What is expected: Reproduce the lines below without changing anything.
===== Information shown
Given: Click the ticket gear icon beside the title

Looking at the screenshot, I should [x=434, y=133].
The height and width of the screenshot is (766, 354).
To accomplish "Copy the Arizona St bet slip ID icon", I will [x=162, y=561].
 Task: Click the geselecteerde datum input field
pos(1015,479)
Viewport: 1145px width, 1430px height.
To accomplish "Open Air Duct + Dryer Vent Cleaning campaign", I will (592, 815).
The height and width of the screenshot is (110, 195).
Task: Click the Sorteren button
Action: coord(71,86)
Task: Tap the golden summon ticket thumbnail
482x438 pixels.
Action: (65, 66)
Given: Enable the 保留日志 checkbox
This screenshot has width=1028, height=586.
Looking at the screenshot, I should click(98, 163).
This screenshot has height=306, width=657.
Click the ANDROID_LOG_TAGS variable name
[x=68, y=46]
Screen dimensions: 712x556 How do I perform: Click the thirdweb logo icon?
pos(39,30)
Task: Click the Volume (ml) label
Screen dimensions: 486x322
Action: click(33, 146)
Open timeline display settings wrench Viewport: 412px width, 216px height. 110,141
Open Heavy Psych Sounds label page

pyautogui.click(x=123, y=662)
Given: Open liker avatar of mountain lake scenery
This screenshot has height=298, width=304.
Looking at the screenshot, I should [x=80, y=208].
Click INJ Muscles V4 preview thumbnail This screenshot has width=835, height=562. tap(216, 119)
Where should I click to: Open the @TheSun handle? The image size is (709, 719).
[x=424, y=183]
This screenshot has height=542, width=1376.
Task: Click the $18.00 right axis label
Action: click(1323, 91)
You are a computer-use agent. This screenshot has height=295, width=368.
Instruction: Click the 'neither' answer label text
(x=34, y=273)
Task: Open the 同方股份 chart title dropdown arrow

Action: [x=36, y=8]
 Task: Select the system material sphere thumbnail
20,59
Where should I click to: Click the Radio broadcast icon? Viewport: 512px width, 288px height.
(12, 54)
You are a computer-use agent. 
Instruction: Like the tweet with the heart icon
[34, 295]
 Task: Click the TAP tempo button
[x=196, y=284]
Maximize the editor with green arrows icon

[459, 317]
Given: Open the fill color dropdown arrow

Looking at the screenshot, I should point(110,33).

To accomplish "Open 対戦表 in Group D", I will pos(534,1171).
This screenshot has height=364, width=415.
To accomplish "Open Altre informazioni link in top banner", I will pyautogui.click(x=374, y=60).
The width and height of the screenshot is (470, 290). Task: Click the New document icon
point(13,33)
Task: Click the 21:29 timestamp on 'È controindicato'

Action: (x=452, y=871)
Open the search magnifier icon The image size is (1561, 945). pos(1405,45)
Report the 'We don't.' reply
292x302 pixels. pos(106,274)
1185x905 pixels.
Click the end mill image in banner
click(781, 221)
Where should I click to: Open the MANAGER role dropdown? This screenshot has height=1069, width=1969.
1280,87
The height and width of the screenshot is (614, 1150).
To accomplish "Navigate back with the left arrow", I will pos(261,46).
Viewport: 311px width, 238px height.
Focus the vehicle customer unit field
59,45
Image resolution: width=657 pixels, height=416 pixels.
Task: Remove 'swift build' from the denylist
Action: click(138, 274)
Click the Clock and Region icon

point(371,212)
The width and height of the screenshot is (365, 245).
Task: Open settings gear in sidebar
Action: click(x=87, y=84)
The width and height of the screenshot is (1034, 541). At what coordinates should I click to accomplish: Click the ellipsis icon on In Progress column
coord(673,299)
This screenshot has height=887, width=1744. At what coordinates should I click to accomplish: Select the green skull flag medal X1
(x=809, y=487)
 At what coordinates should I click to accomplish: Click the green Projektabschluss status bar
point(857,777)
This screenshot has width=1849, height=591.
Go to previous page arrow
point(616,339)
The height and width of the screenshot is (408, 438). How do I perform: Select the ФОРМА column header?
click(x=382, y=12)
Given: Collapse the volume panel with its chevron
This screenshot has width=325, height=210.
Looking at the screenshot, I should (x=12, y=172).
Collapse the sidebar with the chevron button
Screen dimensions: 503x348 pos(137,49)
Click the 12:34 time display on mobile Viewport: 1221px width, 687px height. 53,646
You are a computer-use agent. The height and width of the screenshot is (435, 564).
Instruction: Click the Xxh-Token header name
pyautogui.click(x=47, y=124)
==========
Result of this task:
Given: Click the ticket gear icon beside the title

Looking at the screenshot, I should [x=434, y=133].
The height and width of the screenshot is (766, 354).
To accomplish "Copy the Arizona St bet slip ID icon", I will [x=162, y=561].
 Task: Click the geselecteerde datum input field
pos(1015,479)
Viewport: 1145px width, 1430px height.
To accomplish "Open Air Duct + Dryer Vent Cleaning campaign", I will (592, 815).
The height and width of the screenshot is (110, 195).
Task: Click the Sorteren button
Action: coord(71,86)
Task: Tap the golden summon ticket thumbnail
482x438 pixels.
Action: (65, 66)
Given: Enable the 保留日志 checkbox
This screenshot has width=1028, height=586.
Looking at the screenshot, I should click(98, 163).
This screenshot has height=306, width=657.
Click the ANDROID_LOG_TAGS variable name
[x=68, y=46]
Screen dimensions: 712x556 How do I perform: Click the thirdweb logo icon?
pos(39,30)
Task: Click the Volume (ml) label
Screen dimensions: 486x322
Action: click(33, 146)
Open timeline display settings wrench Viewport: 412px width, 216px height. 110,141
Open Heavy Psych Sounds label page

pyautogui.click(x=123, y=662)
Given: Open liker avatar of mountain lake scenery
This screenshot has height=298, width=304.
Looking at the screenshot, I should [x=80, y=208].
Click INJ Muscles V4 preview thumbnail This screenshot has width=835, height=562. tap(216, 119)
Where should I click to: Open the @TheSun handle? The image size is (709, 719).
[x=424, y=183]
This screenshot has height=542, width=1376.
Task: Click the $18.00 right axis label
Action: click(1323, 91)
You are a computer-use agent. This screenshot has height=295, width=368.
Instruction: Click the 'neither' answer label text
(x=34, y=273)
Task: Open the 同方股份 chart title dropdown arrow

Action: [x=36, y=8]
 Task: Select the system material sphere thumbnail
20,59
Where should I click to: Click the Radio broadcast icon? Viewport: 512px width, 288px height.
(12, 54)
You are a computer-use agent. 
Instruction: Like the tweet with the heart icon
[34, 295]
 Task: Click the TAP tempo button
[x=196, y=284]
Maximize the editor with green arrows icon

[459, 317]
Given: Open the fill color dropdown arrow

Looking at the screenshot, I should point(110,33).

To accomplish "Open 対戦表 in Group D", I will pos(534,1171).
This screenshot has height=364, width=415.
To accomplish "Open Altre informazioni link in top banner", I will pyautogui.click(x=374, y=60).
The width and height of the screenshot is (470, 290). Task: Click the New document icon
point(13,33)
Task: Click the 21:29 timestamp on 'È controindicato'

Action: (x=452, y=871)
Open the search magnifier icon The image size is (1561, 945). pos(1405,45)
Report the 'We don't.' reply
292x302 pixels. pos(106,274)
1185x905 pixels.
Click the end mill image in banner
click(781, 221)
Where should I click to: Open the MANAGER role dropdown? This screenshot has height=1069, width=1969.
1280,87
The height and width of the screenshot is (614, 1150).
To accomplish "Navigate back with the left arrow", I will pos(261,46).
Viewport: 311px width, 238px height.
Focus the vehicle customer unit field
59,45
Image resolution: width=657 pixels, height=416 pixels.
Task: Remove 'swift build' from the denylist
Action: click(138, 274)
Click the Clock and Region icon

point(371,212)
The width and height of the screenshot is (365, 245).
Task: Open settings gear in sidebar
Action: click(x=87, y=84)
The width and height of the screenshot is (1034, 541). At what coordinates should I click to accomplish: Click the ellipsis icon on In Progress column
coord(673,299)
This screenshot has height=887, width=1744. At what coordinates should I click to accomplish: Select the green skull flag medal X1
(x=809, y=487)
 At what coordinates should I click to accomplish: Click the green Projektabschluss status bar
point(857,777)
This screenshot has width=1849, height=591.
Go to previous page arrow
point(616,339)
The height and width of the screenshot is (408, 438). How do I perform: Select the ФОРМА column header?
click(x=382, y=12)
Given: Collapse the volume panel with its chevron
This screenshot has width=325, height=210.
Looking at the screenshot, I should (x=12, y=172).
Collapse the sidebar with the chevron button
Screen dimensions: 503x348 pos(137,49)
Click the 12:34 time display on mobile Viewport: 1221px width, 687px height. 53,646
You are a computer-use agent. The height and width of the screenshot is (435, 564).
Instruction: Click the Xxh-Token header name
pyautogui.click(x=47, y=124)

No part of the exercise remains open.